Il faut une dizaine de minutes au bac pour parvenir aux premiers navires de l’Armada. C’est justement lors de l’entrée au port de Rouen qu’une voix féminine résonne. Provenant de la cabine de pilotage, elle appartient à une jeune femme joviale. Elle s’improvise conférencière et présente en détail la majorité des vénérables bateaux amarrés. Les histoires, noms et anecdotes fusent. La narration est claire et concise. Passagers et passagères les écoutent religieusement. On s’amuse à reconnaître les drapeaux, celui des Pays-Bas flotte au-dessus de l’Atlantis, un trois-mâts barque datant de 1905. On entend un « goedendag » tonitruant qui s’élève du bac. La dame hollandaise d’adoption a osé le lancer de toutes ses forces, comme on jette une bouteille à la mer. Et maintenant, elle rit car un des matelots lui a répondu d’un sourire et d’un geste de la main.

Les smartphones sont dégainés depuis belle lurette. Leurs capteurs photos s’orientent de tous les côtés et immortalisent les vaisseaux, la foule, toute la vie qui bouillonne. Le bac glisse sur la Seine, il fait beau et une brise adoucit les rayons solaires. L’espace de cette croisière, les obstacles du quotidien s’estompent. Il n’y a plus de trottoirs hostiles, de regards inquisiteurs, de places réservées que des malappris s’arrogent. Juste de l’eau, des bateaux et des histoires épiques de marins du monde entier. L’essence même d’une Armada. 

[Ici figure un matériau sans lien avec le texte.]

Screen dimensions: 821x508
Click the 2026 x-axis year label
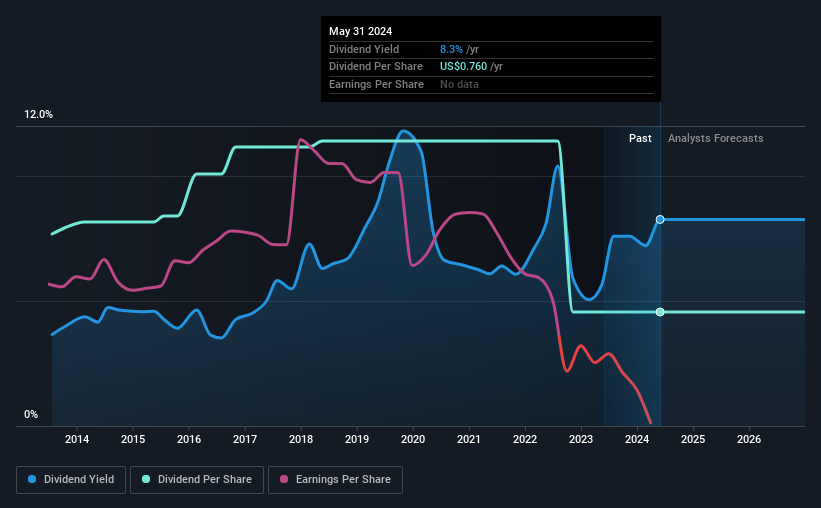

Aux alentours, sur le pont de certains bateaux, des gens endimanchés se caressent de compliments. Sur les quais bondés, des fours à pizzas se vendent et des parfums d’andouillette embaument l’air. Les passagers en sont épargnés. Ils n’ont d’yeux que pour les navires : le Belem, la Recouvrance, et bien sûr le majestueux Cuauhtémoc avec ses mensurations démesurées et son immense étendard du Mexique.

Après être passé sous le pont Flaubert et avoir admiré l’impressionnant cargo Canopée, long de 121 mètres et servant à transporter des éléments de la fusée Ariane 6, il est déjà temps de revenir. Un autre ballet de départ et d’arrivée va bientôt commencer à l’embarcadère de Dieppedalle. Placé au tout premier rang du bac, Claude Barghon, professeur d’histoire-géographie à la retraite et en chaise roulante depuis trente ans (à gauche sur la photo ci-dessous), a savouré comme il se doit les nombreuses références historiques citées lors de la traversée. Lui aussi a le sourire aux lèvres. Rien d’étonnant pour ce passionné de théâtre membre de Lu.ci.de, une association dont le but est d’ouvrir les yeux sur le handicap, et à qui le mot de la fin, tout en résilience et en optimisme, revient. « Je me présente comme un PMR, une personne à mobilité réduite. Quand je suis devant ma femme, je suis une PSA, personne en situation amoureuse. Et, vous savez, au Québec, ils disent PAC, pour une personne autrement capable, et c’est beaucoup mieux parce qu’une expression positive avec le mot handicap dedans, je n’en connais pas une ».